NABL has a nine-page compliance checklist to help bond counsel discuss post-issuance compliance matters with issuers and conduit borrowers. The checklist is divided into three parts: tax, securities and state law matters. Under the securities section, the checklist includes proof of filing UCC statements with appropriate authorities as required by state procedures. Under the UCC section, it includes proof of filing recorded mortgages, deeds of trust with appropriate authorities and proof of delivery of originals to trustee or custodian.

Weinstein said the checklist provided by NABL is a guideline of what the organization thinks follow best practices, but following the checklist is not a requirement.

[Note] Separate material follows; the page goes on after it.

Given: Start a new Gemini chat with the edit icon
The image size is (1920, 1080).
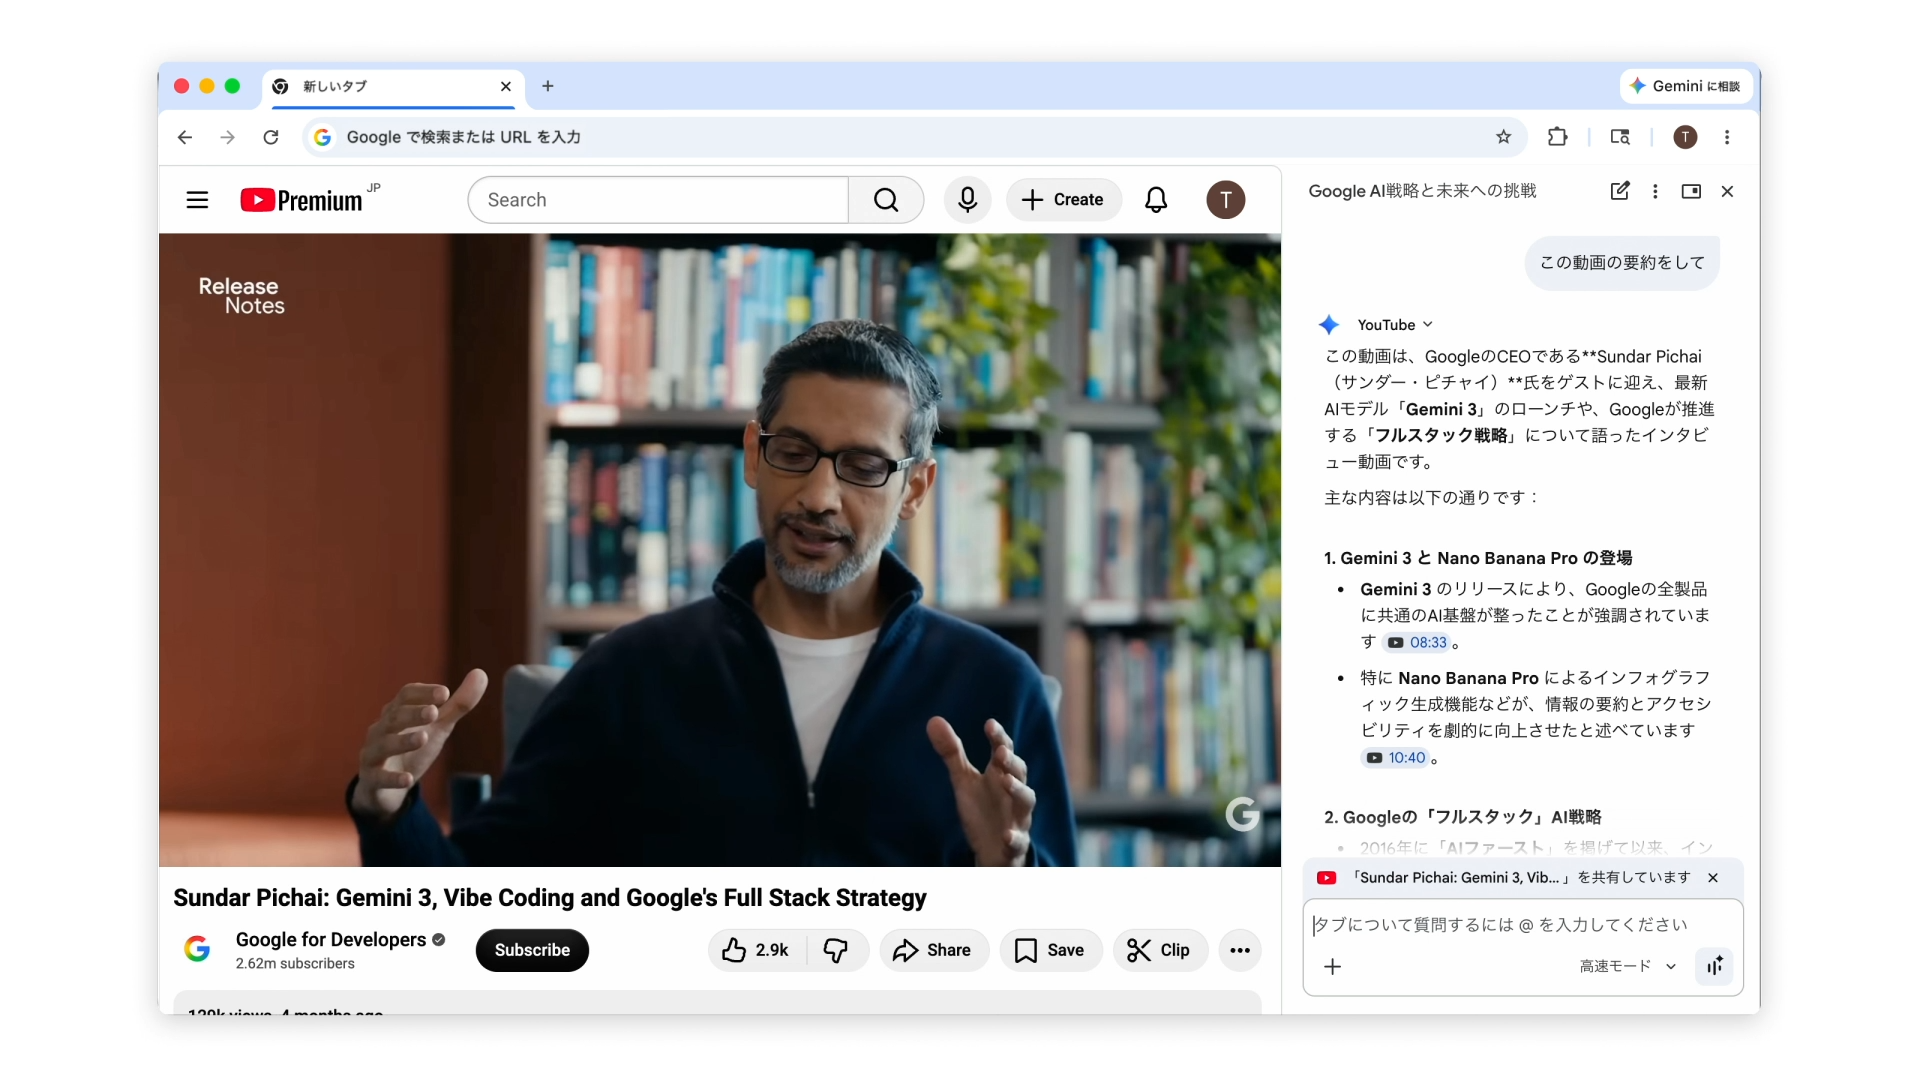Looking at the screenshot, I should 1620,191.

He doesn’t think changes need to be made around current processes to protect bondholders should the issuer end up in bankruptcy.

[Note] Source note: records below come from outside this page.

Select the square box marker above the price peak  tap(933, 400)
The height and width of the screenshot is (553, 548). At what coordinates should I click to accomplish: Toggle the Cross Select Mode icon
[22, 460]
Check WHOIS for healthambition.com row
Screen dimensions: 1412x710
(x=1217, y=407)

“I think most bond counsel and most lawyers who represent parties in the transaction know what ought to be done,” Weinstein said. “In Puerto Rico, I am really surprised that someone tried to file the documents that way. Normally, you find the right language and put it in the form. Why it was done the way it was in that case, I don’t know.”

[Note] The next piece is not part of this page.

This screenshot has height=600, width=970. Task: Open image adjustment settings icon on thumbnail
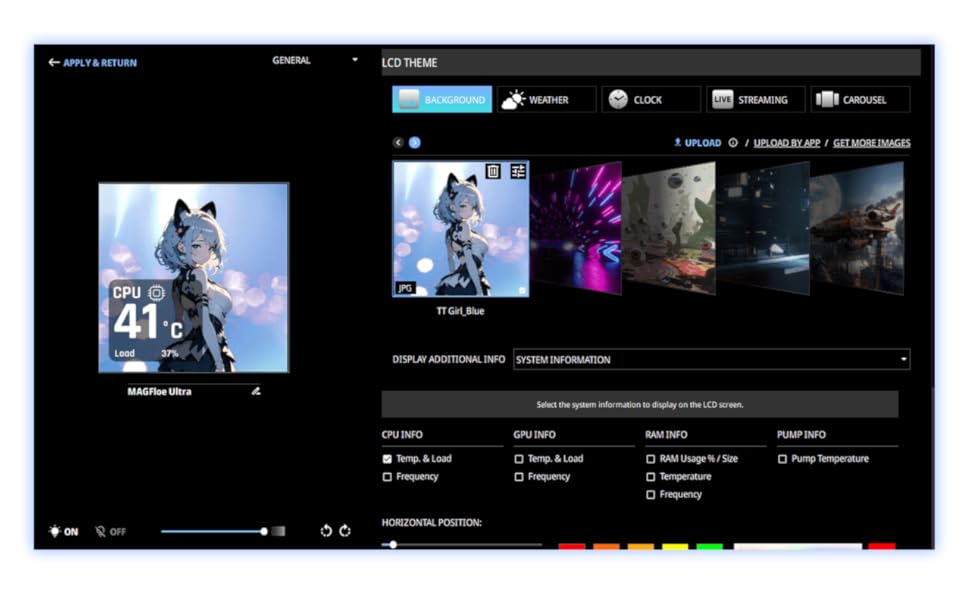click(x=518, y=171)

Holders of $2.9 billion of Puerto Rico Employees Retirement System debt were on the wrong side of an August court decision that centered on whether their security interest is perfected.

Bondholders “were rendered unsecured due to inadequate financing statements," according to a client alert published August 28 by Chapman and Cutler LLP attorneys Laura Appleby, James Heiser and Aaron Krieger.

“This should be a lesson to secured creditors to ensure that their financing statements conform to the requirements of the Uniform Commercial Code,” the attorneys wrote. “Step one for secured lenders should be to review their collateral package to ensure that all collateral is properly perfected and adequately described according to applicable law.”

In the ERS case, the court found the UCC financing statements “did not contain a sufficient collateral description, the correct debtor name, and other relevant information, and therefore failed to perfect the ERS Bondholders’ security interest," according to Chapman.

“Taken as a whole, the ERS Security Decision serves as a cautionary tale to all secured lenders, and particularly those holding municipal debt, that they should consult counsel and confirm perfection at the first signs of distress,” the Chapman attorneys wrote.

Tri-Valley closed its two Stockton, California, schools, Acacia Elementary and Acacia Middle, in March 2017, then struggled to keep its remaining two schools — Livermore Valley Charter School and Livermore Valley Charter Preparatory School — open through the end of the 2016-2017 school year.

Despite issuing $68 million in tax-exempt bonds to construct school buildings, the charter school company “believes that the furniture and fixtures located at the debtor’s Livermore campus likely represent the only assets that are not subject to liens or avoidable liens,” according to a bankruptcy court document filed when it asked the case to be converted from reorganization to liquidation.

The state’s Fiscal Crisis & Management Fiscal Assistance Team released an audit in June 2017 that raised questions about use of bond funds and public money by the charter school operator. The audit was conducted at the request of Alameda County Superintendent of Schools Karen Monroe.

The 501(c)(3) nonprofit public-benefit corporation issued $27.5 million in tax-exempt bonds through the California School Finance Authority in 2012 as well as an additional $15 million in Qualified School Construction Bonds.

It also issued $25.5 million through another conduit issuer, the California Statewide Communities Development Authority, in 2015.

The bonds issued through the California School Finance Authority were the focus of the UMB lawsuit. The bonds were sold in a private placement using underwriter Westhoff Cone & Holmstedt. CSFA, a conduit issuer under the umbrella of the State Treasurer's Office, primarily facilitates financing for charter schools, according to its website.

The Tri-Valley charter school operator had defaulted on its bonds by the time of the conversion to liquidation. It made an unscheduled draw of more than $324,000 on debt reserves in October 2016 on the 2012 bonds and then missed its June 1, 2017 debt service payments, according to filings on the Municipal Securities Rulemaking Board’s EMMA website.